Your goal is to be aware and to protect yourself in the best way you can. Get in the habit of practicing safe cycling whether you’re training competitively or biking two blocks to the grocery store. There will always be distracted drivers and unforeseen circumstances wherever you are. You are responsible for protecting yourself in the best way possible.
Check that your tires and brakes are working
Get in the habit of keeping your bike in optimal shape.
For more information on how to maintain and clean your bike check out this article from Total Women’s Cycling!
TIP: If you need to brake suddenly, do not slam your front brakes. Slam the back brakes instead and lean you weight backwards to avoid flying over handlebars.
Bike with a helmet
97% of cyclists who have died were not wearing helmets.
Be seen, wear bright colors
Ninjas wear all black because they don’t want to be seen.
Be aware of time of day
When biking in the dark, be sure to use front and rear lights. If night riding is a routine, invest in pedal reflectors and a helmet light.
TIP: Put white lights on the front and blinking red lights on the back – cars will associate white with headlights and red with brake lights.
Don’t text and ride
Refrain from wearing headphones or checking your phone. Stay focused.
Invest in a safety light/camera
The best way to record the moment of a crash is to have a dashcam.
Check out Cycliq for bike cameras!
Check the weather
When it rains be extra vigilant – road bike wheels can slip and slide.
TIP: Reduce wheel tire pressure by 15-20 psi when biking in the rain to reduce risk of slipping (For more on optimal tire inflation, check out this article by Bicycling Magazine. Watch our for road markings that are extra slippery and avoid hitting them at a sharp angle by taking wider turns.
Find a buddy
The bigger the group, the easier you’re seen by cars. Find cycling teams to train with, or friends/co-workers that commute the same route.
Accessible emergency contacts
Ensure strangers can contact someone who is close to you in the event of an accident.
Check out Road ID for customizable emergency bracelets!
As cyclists, we are not exempt from the laws that drivers must obey. Take some time to check the cycling laws in your specific state and respect them. Don’t give cyclists a bad rep by weaving in and out of traffic without a care in the world.
Check out this website from Bike League for state-specific bike laws.
Obey all traffic signals
The same basic rules of the road apply to cyclists as much as cars. Do not run red lights or sprint when the light is about to turn red.
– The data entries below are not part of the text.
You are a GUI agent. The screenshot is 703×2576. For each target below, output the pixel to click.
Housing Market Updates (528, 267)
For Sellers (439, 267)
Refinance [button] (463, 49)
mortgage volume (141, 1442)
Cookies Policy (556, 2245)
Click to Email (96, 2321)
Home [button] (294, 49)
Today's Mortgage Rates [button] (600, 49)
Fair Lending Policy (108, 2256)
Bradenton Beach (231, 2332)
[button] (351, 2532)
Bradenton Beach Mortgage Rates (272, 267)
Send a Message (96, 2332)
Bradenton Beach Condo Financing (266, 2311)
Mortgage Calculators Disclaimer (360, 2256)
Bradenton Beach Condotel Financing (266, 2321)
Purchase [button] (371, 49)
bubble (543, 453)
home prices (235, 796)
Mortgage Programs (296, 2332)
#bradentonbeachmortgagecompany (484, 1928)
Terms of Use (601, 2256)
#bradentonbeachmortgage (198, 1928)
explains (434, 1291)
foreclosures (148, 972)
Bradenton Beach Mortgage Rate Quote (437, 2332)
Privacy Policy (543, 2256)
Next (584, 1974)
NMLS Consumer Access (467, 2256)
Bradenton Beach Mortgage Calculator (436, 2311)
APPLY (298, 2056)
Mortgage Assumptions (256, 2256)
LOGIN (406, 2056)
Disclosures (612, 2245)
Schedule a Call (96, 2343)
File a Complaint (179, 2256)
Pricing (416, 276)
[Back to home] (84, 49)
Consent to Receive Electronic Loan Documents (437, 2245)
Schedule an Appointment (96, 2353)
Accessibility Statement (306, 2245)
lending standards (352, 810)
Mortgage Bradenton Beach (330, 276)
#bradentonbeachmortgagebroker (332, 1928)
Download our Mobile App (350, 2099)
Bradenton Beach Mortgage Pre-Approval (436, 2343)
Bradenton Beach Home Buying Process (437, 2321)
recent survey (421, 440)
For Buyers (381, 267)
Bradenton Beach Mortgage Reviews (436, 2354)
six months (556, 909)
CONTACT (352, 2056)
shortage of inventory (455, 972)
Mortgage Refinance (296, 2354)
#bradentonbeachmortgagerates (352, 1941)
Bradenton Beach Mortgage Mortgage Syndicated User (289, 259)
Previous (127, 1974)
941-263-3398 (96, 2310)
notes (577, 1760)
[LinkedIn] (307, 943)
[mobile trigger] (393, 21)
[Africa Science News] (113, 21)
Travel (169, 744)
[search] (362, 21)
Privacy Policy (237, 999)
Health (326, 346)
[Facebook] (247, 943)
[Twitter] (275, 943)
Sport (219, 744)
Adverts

Ride with traffic, not against
Don’t ride too far over to the right, ensure cars can see you in their line of sight. Being too far over to the right may provoke risky maneuvers such as sudden overtaking that may force you off the road.
Positioning on the road
For more information on traffic laws with videos to clarify, visit: The League of American Bicyclists.
Speed positioning: The slowest vehicles on the road should be the furthest to the right. Where you position yourself on the road depends on the location of any parked cars, your speed, and your destination. Always pass on the left.
Lane positioning: Bikes can share the same lane with other drivers. If a lane is wide enough to share with another vehicle (about 14 feet), ride three feet to the right of traffic. If the lane is not wide enough to share, “take the lane” by riding in the middle.
Intersection positioning: When there is a lane that is used for more than one direction, use the rightmost lane going in the direction you are traveling.
Yield to traffic and pedestrians
This article provides real-world examples to illustrate how cyclists can employ the basis rules of the road to optimize their safety and efficiency when negotiating traffic: North Carolina Bike Education
Avoid busy traffic roads
Take back streets even when it’s a slightly longer route – road rage is real.
Don’t weave in and out of traffic or make sudden turns without signaling.
DO NOT DRINK AND RIDE
~30% of cyclists killed in the U.S. had been drinking (Blood alcohol over 0.01%) based on data released for 2017 by the U.S. Department of Transportation.
Be Wary of these Situations – There are certain scenarios that deserve extra caution
Biking right next to parked cars
Be aware of drivers opening car doors without warning as you bike past. The minimum distance you should put between yourself and parked cars is ~3-4 ft to give yourself a chance to react if/when a door opens suddenly.
Be aware of drivers that may back out of driveways quickly without looking.
We’ve all seen cars make unpredictable sudden turns/change of lanes at intersections. Slow down and be extra cautious.
Drivers may not expect or see you in a turn lane.